Die Beispiele belegen die Verwundbarkeit selbst hochgerüsteter Konzerne. Hierzulande wurde einer Bitkom-Erhebung zufolge in den vergangenen beiden Jahren die Hälfte aller Firmen angegriffen. Durch Wirtschaftsspionage, Sabotage und Datendiebstahl entsteht der heimischen Wirtschaft jährlich ein Schaden von rund 55 Milliarden Euro – ein Anstieg um 8 Prozent gegenüber der vorherigen Untersuchung. „Jeder kann Opfer eines Cyberverbrechers werden“, warnt Verbandspräsident Achim Berg.

Künftig kommen auf die Schäden auch noch Strafzahlungen drauf. Viele hiesige Unternehmen glauben, dass die DSGVO sich an die existierenden deutschen Datenschutzvorgaben anlehnt und sie daher nur wenig ändern müssen. Weit gefehlt.

Das neue EU-Gesetz regelt nicht nur, welche personenbezogenen Daten von wem gespeichert, verarbeitet und weitergegeben werden dürfen und in welchen Fällen um Erlaubnis gebeten werden muss. Die für alle 28 EU-Mitgliedsländer vereinheitlichten Regeln definieren auch, dass die datenerhebenden Unternehmen die volle Verantwortung für die Integrität und Sicherheit der persönlichen Informationen tragen. Sie müssen beweisen, dass sie alles getan haben, um Cybergefahren zu erkennen und abzuwehren. Bei neuen Systemen muss dokumentiert werden, wie Datenschutz und -sicherheit von vornherein in die IT-Prozesse eingebaut wurden.

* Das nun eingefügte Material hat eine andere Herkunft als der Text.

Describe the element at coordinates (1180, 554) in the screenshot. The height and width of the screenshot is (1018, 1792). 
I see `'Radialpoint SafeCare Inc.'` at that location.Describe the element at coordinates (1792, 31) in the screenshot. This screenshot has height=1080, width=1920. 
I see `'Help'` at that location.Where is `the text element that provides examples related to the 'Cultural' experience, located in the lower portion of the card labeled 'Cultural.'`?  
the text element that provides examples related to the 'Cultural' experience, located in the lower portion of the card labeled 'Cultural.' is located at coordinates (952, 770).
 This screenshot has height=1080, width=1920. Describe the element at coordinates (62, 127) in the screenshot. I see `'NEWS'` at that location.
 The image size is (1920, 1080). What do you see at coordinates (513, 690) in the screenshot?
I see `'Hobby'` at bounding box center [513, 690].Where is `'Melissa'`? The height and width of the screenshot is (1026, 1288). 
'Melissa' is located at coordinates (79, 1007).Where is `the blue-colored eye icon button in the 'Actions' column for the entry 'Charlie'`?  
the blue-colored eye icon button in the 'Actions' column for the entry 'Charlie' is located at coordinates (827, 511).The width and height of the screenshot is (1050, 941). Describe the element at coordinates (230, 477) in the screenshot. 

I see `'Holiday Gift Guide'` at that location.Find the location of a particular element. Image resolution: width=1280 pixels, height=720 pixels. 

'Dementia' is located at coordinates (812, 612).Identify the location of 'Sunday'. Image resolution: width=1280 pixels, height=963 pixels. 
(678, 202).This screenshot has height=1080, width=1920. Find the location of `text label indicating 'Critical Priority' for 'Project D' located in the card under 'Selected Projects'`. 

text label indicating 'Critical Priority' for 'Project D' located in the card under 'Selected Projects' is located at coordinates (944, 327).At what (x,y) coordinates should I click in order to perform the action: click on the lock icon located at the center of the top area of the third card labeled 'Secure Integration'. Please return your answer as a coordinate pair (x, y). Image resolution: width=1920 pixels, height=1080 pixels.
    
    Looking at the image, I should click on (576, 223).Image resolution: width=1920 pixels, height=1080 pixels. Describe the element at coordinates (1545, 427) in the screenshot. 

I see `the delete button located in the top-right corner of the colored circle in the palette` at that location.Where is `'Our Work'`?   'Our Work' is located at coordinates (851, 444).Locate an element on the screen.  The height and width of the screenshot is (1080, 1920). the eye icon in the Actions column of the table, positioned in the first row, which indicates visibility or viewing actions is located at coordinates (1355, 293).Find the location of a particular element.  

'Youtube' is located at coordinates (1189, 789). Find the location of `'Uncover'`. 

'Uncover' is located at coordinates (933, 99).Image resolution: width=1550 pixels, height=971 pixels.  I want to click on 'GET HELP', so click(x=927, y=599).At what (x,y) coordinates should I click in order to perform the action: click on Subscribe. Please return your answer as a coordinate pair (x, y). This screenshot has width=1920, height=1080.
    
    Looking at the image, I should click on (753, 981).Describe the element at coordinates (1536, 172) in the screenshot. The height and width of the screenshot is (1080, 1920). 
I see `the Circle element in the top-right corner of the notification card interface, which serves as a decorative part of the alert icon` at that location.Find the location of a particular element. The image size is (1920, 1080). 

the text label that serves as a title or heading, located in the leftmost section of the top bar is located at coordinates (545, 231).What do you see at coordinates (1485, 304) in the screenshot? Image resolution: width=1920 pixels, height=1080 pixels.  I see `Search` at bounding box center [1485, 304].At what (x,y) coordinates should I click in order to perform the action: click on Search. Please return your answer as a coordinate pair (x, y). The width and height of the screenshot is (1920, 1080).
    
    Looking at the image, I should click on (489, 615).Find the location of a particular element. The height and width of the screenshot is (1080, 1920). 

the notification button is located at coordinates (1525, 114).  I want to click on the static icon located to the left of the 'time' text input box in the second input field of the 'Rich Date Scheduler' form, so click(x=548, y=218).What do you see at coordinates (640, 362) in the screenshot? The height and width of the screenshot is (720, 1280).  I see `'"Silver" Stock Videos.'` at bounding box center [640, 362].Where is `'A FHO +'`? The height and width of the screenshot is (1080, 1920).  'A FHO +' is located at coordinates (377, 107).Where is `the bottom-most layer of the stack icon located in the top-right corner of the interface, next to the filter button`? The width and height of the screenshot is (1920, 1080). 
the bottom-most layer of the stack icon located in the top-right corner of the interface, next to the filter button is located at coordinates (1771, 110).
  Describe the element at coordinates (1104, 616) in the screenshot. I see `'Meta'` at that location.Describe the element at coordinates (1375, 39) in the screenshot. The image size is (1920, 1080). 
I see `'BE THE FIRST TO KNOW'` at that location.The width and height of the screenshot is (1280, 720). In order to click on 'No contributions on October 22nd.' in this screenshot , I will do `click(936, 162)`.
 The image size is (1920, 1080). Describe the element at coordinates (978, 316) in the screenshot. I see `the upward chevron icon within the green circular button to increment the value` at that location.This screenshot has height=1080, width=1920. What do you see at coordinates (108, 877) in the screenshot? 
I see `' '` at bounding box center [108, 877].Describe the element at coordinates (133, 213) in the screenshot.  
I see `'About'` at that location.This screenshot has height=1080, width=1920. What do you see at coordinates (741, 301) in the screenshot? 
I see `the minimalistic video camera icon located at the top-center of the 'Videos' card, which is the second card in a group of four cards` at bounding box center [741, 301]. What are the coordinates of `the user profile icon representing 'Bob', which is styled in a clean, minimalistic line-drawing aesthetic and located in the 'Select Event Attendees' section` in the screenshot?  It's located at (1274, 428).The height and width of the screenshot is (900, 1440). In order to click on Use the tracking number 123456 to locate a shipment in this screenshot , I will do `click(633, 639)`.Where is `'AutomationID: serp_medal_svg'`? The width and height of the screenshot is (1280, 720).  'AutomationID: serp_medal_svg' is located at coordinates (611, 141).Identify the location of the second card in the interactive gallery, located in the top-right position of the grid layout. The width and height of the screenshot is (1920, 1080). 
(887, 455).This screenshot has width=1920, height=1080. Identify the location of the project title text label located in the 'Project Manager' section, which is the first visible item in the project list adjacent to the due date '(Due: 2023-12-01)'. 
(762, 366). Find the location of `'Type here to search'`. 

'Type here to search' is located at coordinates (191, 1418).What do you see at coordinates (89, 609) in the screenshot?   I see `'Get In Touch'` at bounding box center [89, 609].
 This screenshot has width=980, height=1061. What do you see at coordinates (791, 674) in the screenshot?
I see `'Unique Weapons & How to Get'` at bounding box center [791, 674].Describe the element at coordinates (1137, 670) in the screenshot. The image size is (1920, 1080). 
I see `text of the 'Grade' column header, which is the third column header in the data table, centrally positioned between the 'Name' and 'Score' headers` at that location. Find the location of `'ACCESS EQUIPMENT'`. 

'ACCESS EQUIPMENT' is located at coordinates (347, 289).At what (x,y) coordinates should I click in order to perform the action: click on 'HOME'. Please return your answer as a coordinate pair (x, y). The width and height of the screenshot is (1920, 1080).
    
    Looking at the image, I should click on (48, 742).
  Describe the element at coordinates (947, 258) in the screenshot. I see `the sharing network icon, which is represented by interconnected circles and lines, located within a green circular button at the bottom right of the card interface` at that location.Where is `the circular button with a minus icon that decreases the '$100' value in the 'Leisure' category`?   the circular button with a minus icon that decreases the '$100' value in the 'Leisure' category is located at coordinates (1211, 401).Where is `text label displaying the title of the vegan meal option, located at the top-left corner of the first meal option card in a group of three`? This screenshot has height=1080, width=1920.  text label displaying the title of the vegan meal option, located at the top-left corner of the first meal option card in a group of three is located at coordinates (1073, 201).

Solche umfassenden Sicherheitsgarantien lassen sich nicht delegieren. Auch Unternehmen, die ihre Datenverarbeitung zu Cloud- oder Outsourcinganbietern verlagern, stehen in der Pflicht. Sie müssen dafür sorgen, dass sich die Servicefirma DSGVO-konform verhält. Schlimmstenfalls haften beide – Auftraggeber und Dienstleister.

Mehr noch: Sind personenbezogene Daten von einem Hackerangriff betroffen, ist die attackierte Firma verpflichtet, umgehend den zuständigen Landesdatenschutzbeauftragten zu informieren. Gleiches gilt bei selbst verschuldeten Datenpannen. Für die Meldung haben Unternehmen in der Regel nicht mehr als 72 Stunden Zeit. Zudem müssen die betroffenen „Datensubjekte“ (alias Kunden) über den Vorfall informiert werden – je nachdem, wie stark ihre Rechte und Freiheiten gefährdet sind. Diese Nachricht darf „keinesfalls schuldhaft verzögert“ werde.